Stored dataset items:
────────────────────────────────────────
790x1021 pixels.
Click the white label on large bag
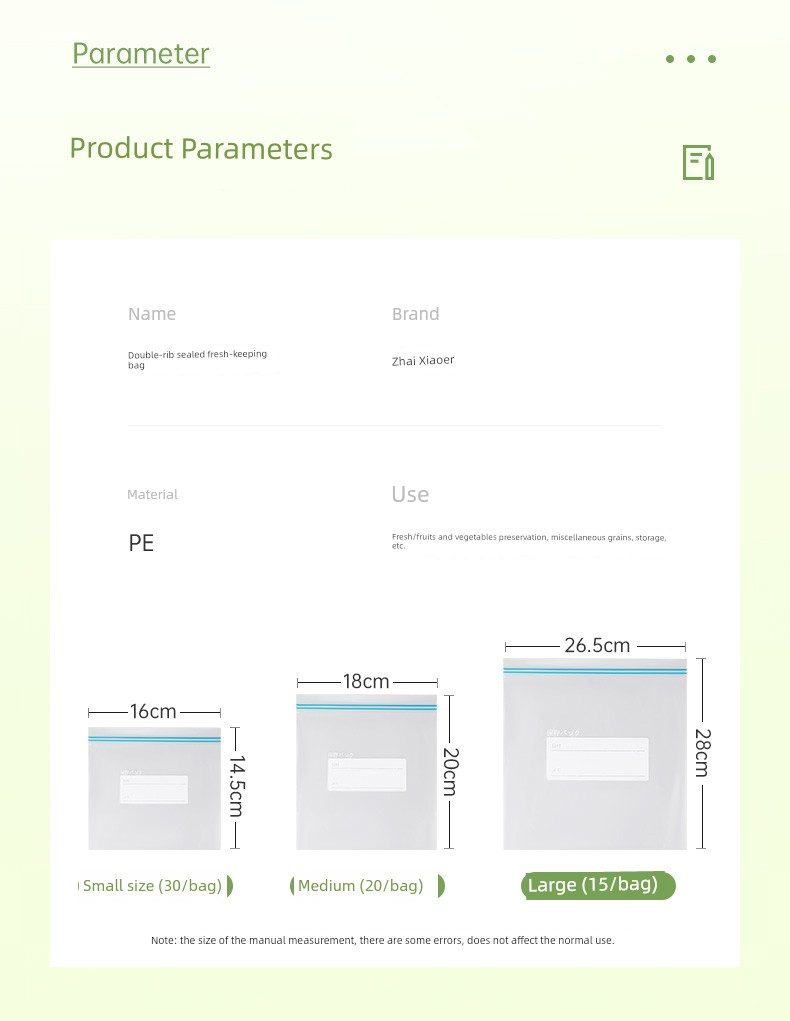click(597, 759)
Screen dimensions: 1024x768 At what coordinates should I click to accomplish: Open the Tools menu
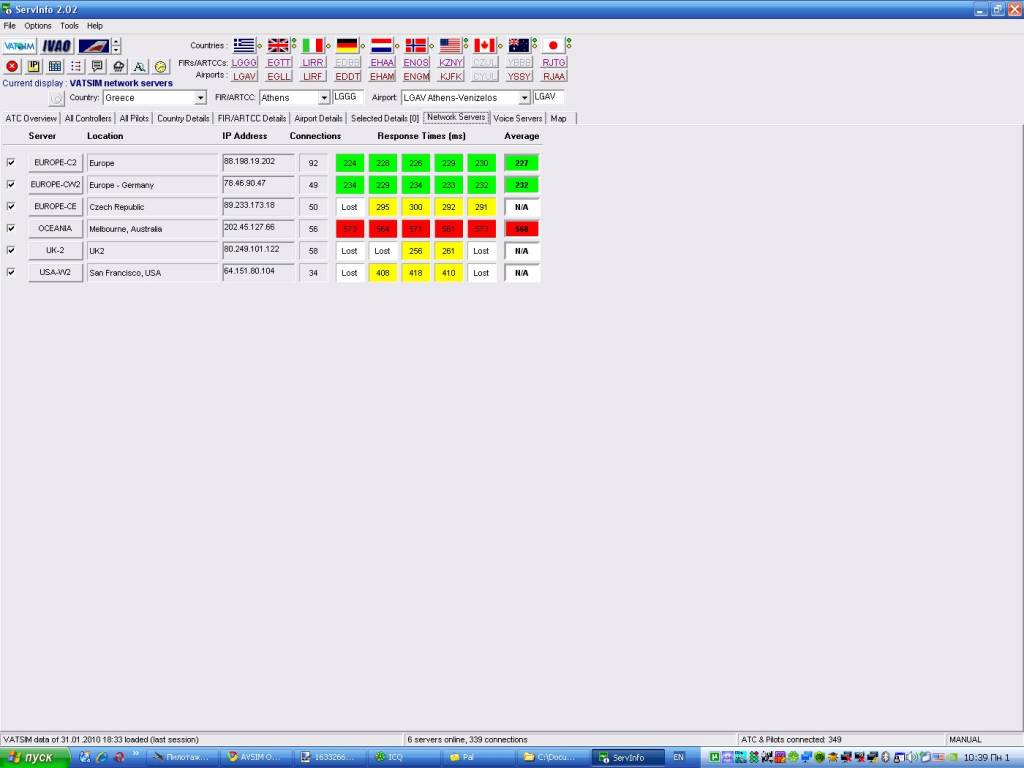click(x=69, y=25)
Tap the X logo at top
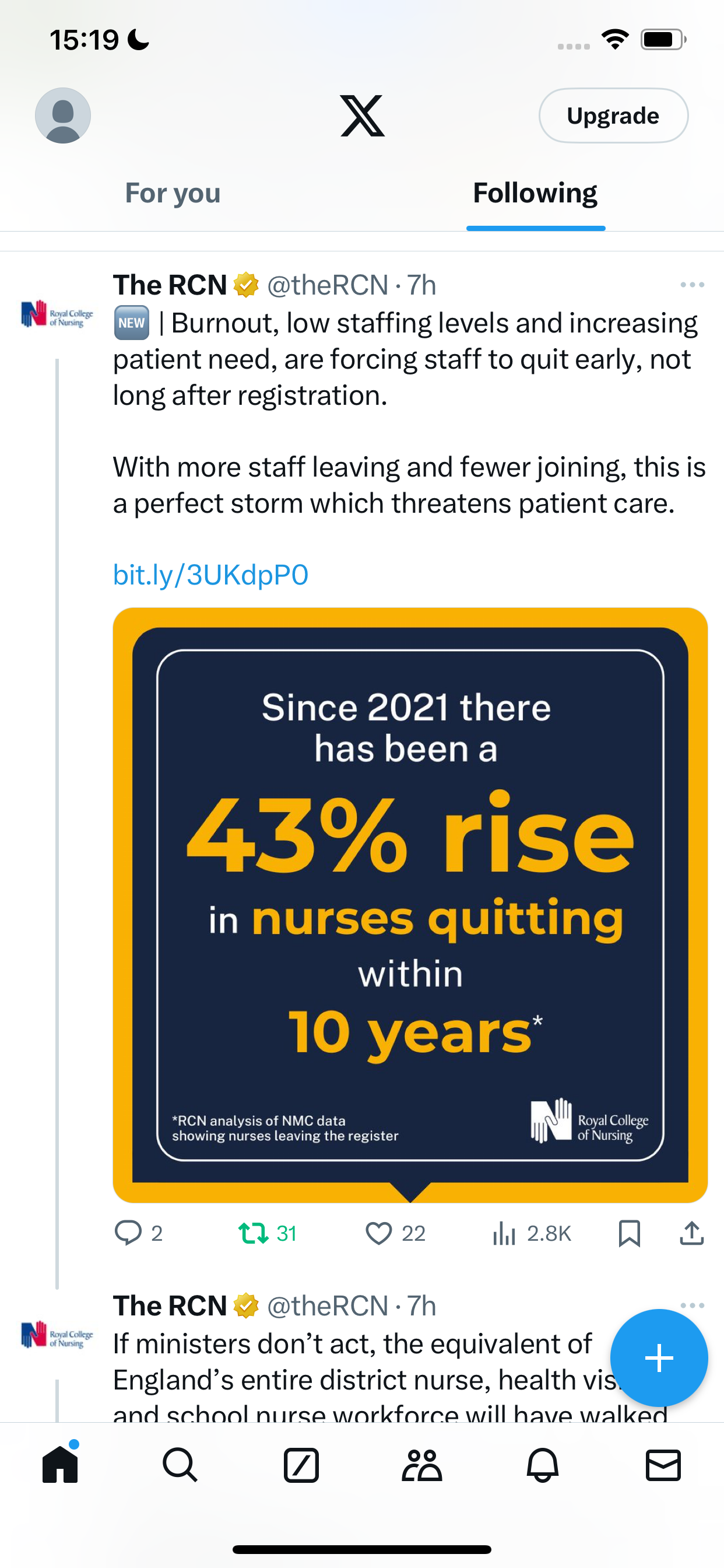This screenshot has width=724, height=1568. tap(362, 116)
────────────────────────────────────────
Return every entry exactly, dropping the pictures.

790x1021 pixels.
Click the white label on large bag
click(597, 759)
Screen dimensions: 1024x768 At what coordinates should I click to accomplish: Open the Tools menu
click(x=69, y=25)
Tap the X logo at top
This screenshot has width=724, height=1568. tap(362, 116)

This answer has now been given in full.